■ Exercise goal:
Where in the records does the word "agent" occur? Copy each line in which it does.

■ Entries supplied:
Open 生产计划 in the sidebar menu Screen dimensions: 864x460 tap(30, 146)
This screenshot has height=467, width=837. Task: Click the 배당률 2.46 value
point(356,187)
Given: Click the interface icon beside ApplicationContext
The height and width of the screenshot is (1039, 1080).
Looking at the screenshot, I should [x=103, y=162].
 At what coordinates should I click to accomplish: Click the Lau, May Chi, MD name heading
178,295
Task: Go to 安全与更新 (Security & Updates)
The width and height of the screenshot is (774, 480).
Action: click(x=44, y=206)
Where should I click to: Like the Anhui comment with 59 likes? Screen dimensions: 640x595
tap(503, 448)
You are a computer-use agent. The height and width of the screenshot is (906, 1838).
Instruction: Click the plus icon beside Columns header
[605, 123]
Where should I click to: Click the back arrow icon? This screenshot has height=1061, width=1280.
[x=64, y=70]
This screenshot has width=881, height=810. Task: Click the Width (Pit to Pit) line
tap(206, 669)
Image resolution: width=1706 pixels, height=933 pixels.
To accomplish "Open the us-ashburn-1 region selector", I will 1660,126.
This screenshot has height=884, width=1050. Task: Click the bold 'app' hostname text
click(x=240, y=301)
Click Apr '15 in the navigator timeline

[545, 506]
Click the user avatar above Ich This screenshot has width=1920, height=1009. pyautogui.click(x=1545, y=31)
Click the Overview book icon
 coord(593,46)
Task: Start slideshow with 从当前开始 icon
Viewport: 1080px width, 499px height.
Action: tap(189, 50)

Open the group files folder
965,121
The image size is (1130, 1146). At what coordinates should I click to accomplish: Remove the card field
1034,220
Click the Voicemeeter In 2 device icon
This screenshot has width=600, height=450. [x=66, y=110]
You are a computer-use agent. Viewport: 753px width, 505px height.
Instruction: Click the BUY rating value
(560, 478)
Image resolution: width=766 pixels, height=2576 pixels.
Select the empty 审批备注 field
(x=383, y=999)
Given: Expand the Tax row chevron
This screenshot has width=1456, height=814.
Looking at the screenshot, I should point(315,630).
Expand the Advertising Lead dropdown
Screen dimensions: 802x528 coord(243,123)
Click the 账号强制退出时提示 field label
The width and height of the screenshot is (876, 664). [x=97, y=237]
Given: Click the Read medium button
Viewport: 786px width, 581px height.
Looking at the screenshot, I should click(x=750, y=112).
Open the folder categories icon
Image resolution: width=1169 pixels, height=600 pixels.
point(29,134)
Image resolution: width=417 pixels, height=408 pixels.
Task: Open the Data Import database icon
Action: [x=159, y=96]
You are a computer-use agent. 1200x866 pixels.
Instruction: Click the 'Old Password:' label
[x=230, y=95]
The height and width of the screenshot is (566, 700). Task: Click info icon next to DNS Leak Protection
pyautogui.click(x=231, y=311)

■ Exercise solution:
You are a computer-use agent. The height and width of the screenshot is (906, 1838).
You are a computer-use agent. Viewport: 753px width, 505px height.
You are a computer-use agent. 1200x866 pixels.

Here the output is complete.